Records from a collection
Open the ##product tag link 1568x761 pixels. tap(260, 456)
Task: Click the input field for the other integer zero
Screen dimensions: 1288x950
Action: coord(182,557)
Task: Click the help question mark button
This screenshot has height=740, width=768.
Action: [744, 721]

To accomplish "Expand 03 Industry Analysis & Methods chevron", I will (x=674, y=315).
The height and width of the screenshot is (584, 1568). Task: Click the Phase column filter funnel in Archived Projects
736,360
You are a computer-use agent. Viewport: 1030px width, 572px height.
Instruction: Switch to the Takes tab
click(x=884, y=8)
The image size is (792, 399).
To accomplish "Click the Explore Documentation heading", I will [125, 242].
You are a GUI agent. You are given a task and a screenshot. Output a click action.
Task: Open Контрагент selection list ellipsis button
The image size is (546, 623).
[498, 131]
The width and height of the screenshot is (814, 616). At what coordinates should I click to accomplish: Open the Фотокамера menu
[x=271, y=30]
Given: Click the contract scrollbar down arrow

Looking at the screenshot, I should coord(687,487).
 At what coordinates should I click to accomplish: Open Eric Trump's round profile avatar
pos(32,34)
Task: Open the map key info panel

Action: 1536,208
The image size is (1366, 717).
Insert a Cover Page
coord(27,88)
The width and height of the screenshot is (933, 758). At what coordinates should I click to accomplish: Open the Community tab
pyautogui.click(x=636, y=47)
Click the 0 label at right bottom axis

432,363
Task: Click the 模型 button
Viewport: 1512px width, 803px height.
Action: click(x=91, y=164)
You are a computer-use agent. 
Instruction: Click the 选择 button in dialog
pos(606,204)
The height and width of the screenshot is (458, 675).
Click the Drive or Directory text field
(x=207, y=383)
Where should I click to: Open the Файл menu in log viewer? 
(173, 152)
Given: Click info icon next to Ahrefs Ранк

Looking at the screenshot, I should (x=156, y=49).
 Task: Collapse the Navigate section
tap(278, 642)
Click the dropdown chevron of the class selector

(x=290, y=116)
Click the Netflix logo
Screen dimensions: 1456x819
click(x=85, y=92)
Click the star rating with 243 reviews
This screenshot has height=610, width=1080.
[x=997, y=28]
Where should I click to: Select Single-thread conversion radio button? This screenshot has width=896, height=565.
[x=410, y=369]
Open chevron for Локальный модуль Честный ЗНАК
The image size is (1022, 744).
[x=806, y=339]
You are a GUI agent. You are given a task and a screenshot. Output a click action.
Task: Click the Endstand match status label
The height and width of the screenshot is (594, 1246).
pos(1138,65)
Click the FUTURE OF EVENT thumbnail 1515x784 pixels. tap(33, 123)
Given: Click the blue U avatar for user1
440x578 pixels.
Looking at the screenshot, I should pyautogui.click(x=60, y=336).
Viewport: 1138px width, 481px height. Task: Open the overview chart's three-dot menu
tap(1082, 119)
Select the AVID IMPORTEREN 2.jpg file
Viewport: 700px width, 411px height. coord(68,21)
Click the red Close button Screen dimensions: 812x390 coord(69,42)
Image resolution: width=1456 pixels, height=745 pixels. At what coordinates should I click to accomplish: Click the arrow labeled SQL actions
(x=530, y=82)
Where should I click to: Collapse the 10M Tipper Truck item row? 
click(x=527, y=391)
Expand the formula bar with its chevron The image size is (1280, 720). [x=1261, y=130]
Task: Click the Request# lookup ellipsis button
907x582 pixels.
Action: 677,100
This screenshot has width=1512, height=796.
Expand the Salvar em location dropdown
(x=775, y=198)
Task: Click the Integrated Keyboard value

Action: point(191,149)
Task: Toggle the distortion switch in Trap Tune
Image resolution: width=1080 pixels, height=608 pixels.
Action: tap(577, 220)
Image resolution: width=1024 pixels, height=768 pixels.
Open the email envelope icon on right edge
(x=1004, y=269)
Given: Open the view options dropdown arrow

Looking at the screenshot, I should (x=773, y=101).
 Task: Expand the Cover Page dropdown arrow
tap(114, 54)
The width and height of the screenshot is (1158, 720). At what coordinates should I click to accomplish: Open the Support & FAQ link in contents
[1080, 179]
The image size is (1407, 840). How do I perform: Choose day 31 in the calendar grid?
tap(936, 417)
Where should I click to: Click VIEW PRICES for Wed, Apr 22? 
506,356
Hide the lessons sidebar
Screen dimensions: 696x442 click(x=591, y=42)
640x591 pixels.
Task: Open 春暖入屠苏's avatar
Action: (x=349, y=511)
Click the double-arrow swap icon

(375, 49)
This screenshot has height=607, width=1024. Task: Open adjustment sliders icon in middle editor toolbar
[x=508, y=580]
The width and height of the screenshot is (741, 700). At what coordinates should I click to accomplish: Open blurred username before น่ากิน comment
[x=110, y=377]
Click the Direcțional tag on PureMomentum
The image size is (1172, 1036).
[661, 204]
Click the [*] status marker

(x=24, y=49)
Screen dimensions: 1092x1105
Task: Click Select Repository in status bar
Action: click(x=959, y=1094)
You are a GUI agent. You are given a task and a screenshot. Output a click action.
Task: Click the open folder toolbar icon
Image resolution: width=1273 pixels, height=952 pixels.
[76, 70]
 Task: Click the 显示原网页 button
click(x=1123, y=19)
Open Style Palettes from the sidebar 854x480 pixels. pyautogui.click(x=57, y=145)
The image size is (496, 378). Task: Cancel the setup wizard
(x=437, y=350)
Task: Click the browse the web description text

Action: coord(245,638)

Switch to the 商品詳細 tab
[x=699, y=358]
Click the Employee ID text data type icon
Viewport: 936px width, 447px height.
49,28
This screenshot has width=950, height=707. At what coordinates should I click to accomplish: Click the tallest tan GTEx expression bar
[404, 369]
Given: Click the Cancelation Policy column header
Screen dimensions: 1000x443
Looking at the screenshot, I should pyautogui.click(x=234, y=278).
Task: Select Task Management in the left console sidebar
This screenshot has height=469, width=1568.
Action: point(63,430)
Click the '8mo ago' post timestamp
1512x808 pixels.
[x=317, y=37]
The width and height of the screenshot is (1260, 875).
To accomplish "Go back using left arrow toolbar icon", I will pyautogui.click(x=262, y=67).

• [EXERCISE REQUIREMENTS]:
Look through the records above and please copy every line in which the string "ellipsis" occurs.

• [EXERCISE OUTPUT]:
Task: Open Контрагент selection list ellipsis button
Task: Click the Request# lookup ellipsis button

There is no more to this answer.